The installation of the chamber fan is fiddly and took several attempts. The small screws provided can easily drop while you position them and are hard to get back from the wires for the power supply. If one drops down I suggest you find it so there’s no possibility of a short. The fan just seems to clip on via the printed posts to mount. Getting the fan in behind the frame on the left needed some work to position it properly. There don’t seem to be any screws to hold the fan in place (that I could see) even with the back cover on.
Putting the front cover on is tricky but there are clips on the top that position it. I sort of slid it in from the top so the sides went under the left and right covers. I should firmly clip into place when it’s correct. Don’t forget the 2 screws before you slide the LCD panel back on.
The screws to mount the front door onto the hinges are on the door itself under the plastic peel. Don’t run around looking for them before you do the peel.
That’s all I can remember. Lots of spare parts and packing to clean up. The printer turned on and worked perfectly when I turned it on.
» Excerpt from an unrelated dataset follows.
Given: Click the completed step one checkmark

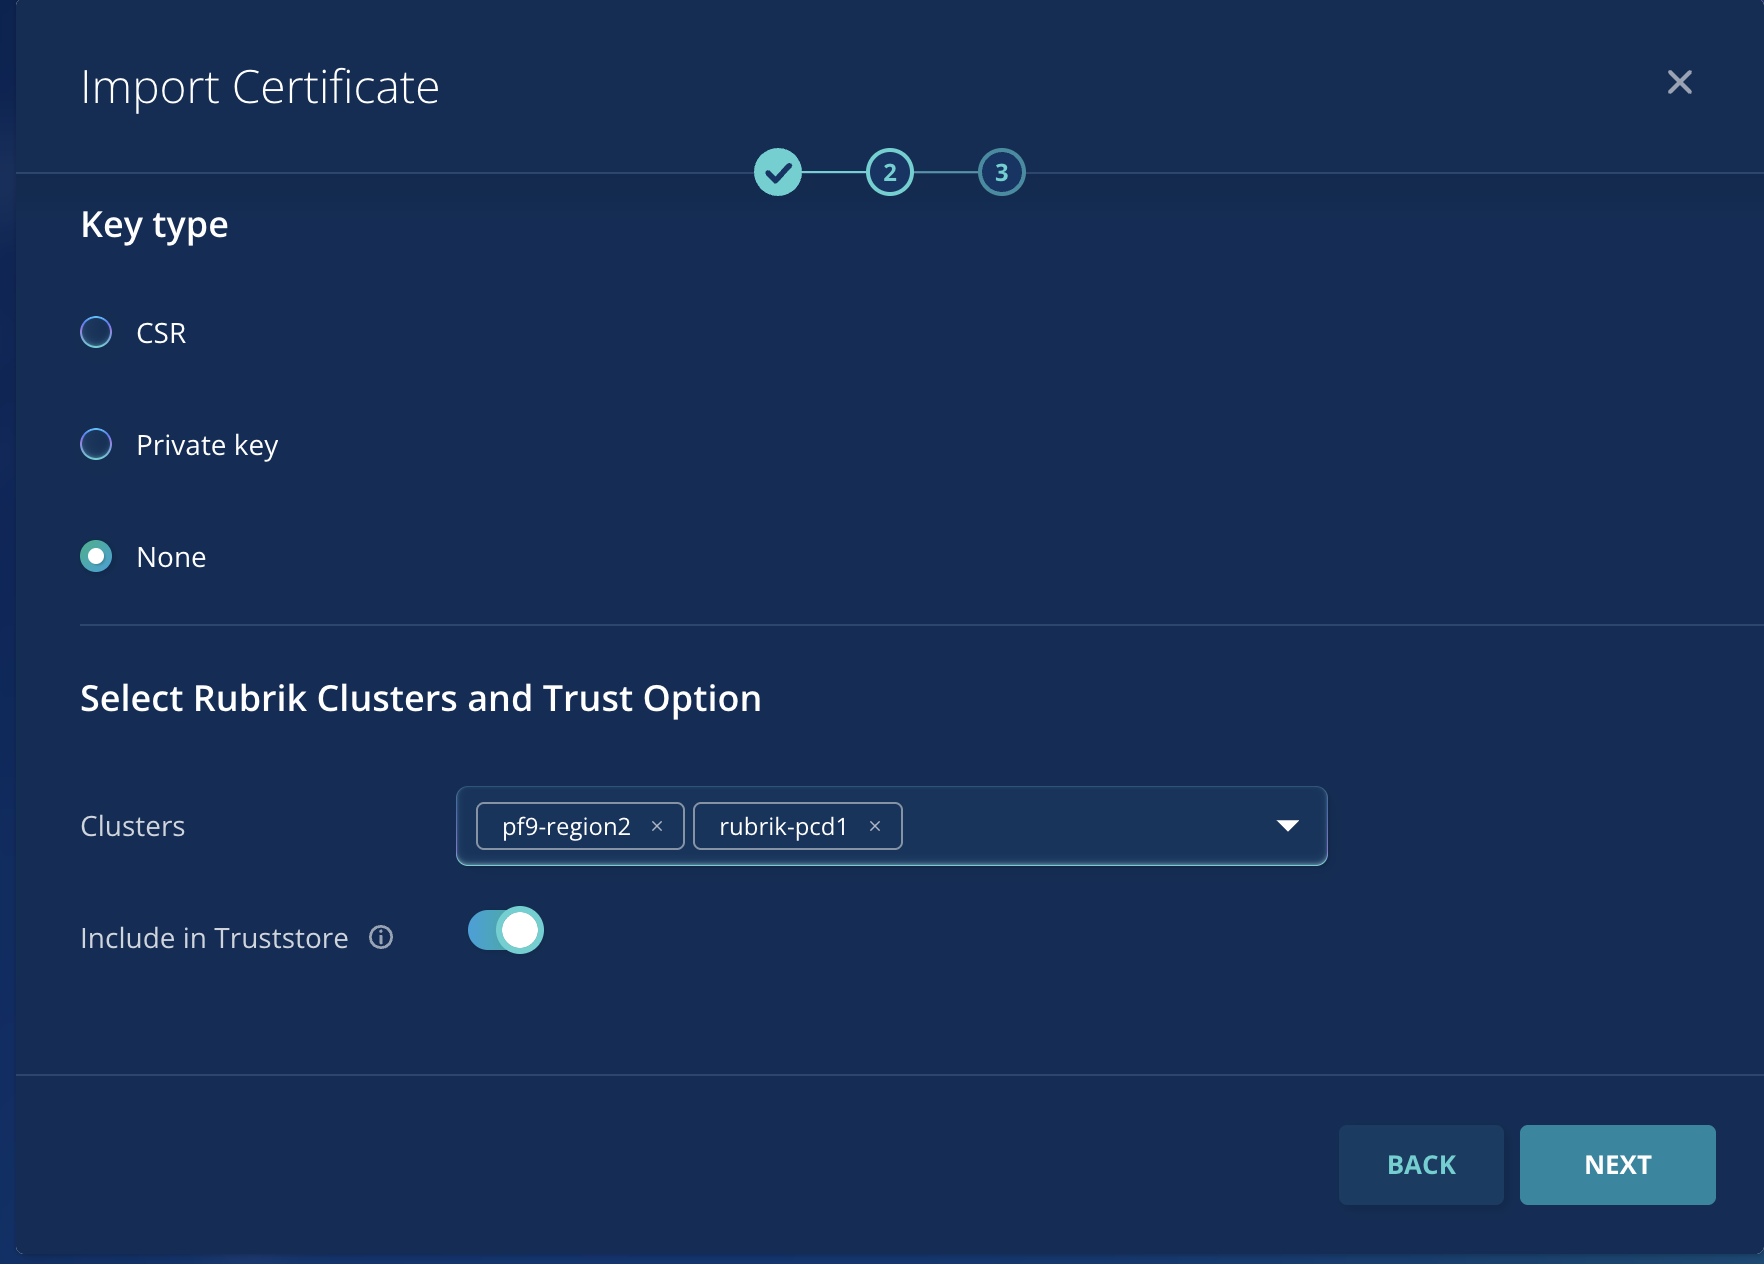Looking at the screenshot, I should click(778, 173).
The chamber fan was really noisy so I went into the device tab and clicked on the 3 fans. I changed it to 50%. Hopefully, this doesn’t affect anything else. You can also put the g-code from the install page to turn on the control board cooling fan. Go to the PREPARE page in the slicer and click the little paper and pen icon to the right of the selected printer. There is a tab for machine g-code. Just do a copy paste from the wiki where it says and print something or save as current machine at the top right.
Hope this is helpful to someone, Cheers
For some reason the LED light casing I printed many months ago was too tall and prevented the print head of moving freely. I went back to the Bambu site (click → Light shell) and downloaded the 3mf file. That casing fitted perfectly and looks like the one in the video.
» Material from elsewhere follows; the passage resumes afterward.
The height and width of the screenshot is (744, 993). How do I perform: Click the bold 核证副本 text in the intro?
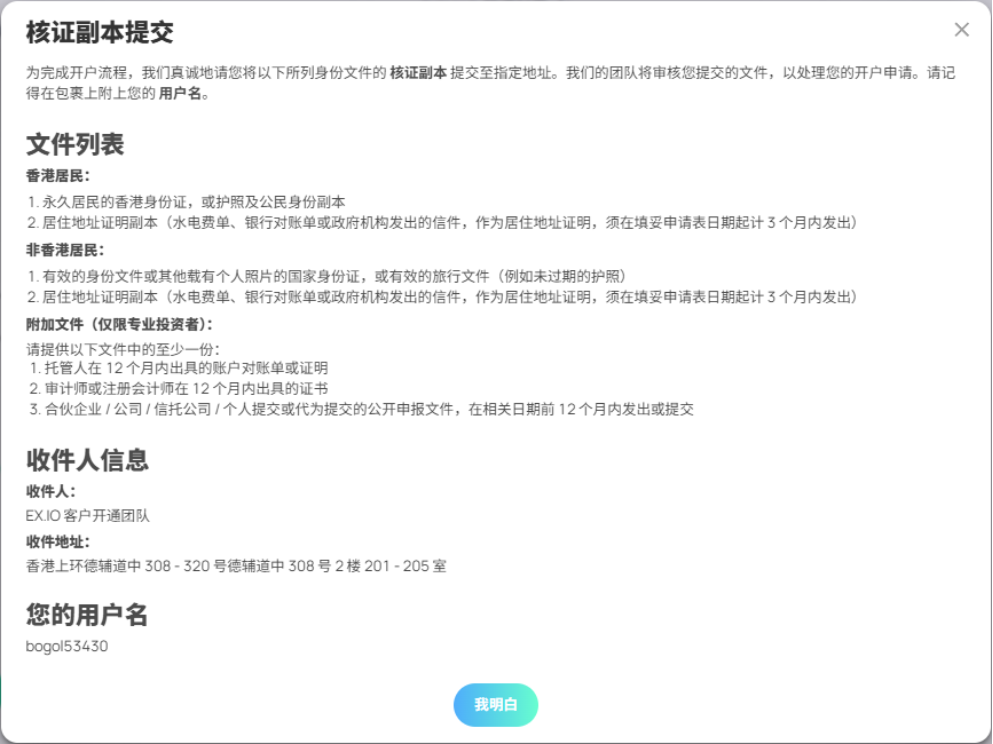click(x=418, y=73)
The original 3MF file was meant to mount on the top shelf where the height was not an issue. But after they started selling the cable chain kit for the P1S the light wouldn’t fit there anymore, so they remixed the STL and made it shorter to fit in the mid rail beneath the carbon rod carriers.
So if you were using the original STL, it was definitely taller. Personally, I was using the cabin chain from nearly day one (before the P1S) so I had to remix the original light holder myself.
Nice write up. I haven’t decided yet if the work/$$ involved to upgrade is worth it or not. Plus I was just waiting for the dust to settle with the upgrade package. My main reason to upgrade is to keep the inside of the printer cleaner, not necessarily to print other materials (at least at this time). I’m also not too excited about a noisier printer.
The OP mentioned it was easier to put the heatsink cooling fan on with the printer on its front. Did you do that?
I didn’t put the printer on it’s front but if I had to do it again I probably would.
I think the upgrade is well worth it if you want to try printing with different materials but if you just stick to pla it won’t change your life.
He chamber fan is noisy and seems to go at 100% all the time. Apart from that it looks great.
Fyi Bambu support has been amazing. Unlike reality who took months to replace a broken part
It is noticeably louder, but not obnoxiously so, at least to me. I’m currently looking for the GCode to limit the max speed of the chamber fan because below 60% (which you can adjust to at any time) it’s almost completely in the background and not noticeable. If I can’t find a GCode entry, I might put a buck converter and a 12v fan back in to drop the fan speed.
As far as the MC fan, I can’t imagine doing it any other way. Lay the thing on its face and take care of it.
I find it actually quite amazing that they were able to package everything for $150. That seems like a very reasonable cost for the contents of the kit. Personally, I just feel like the kit completes to printer. Never liked the bare frame look on a $700 printer.
It does complete the package nicely!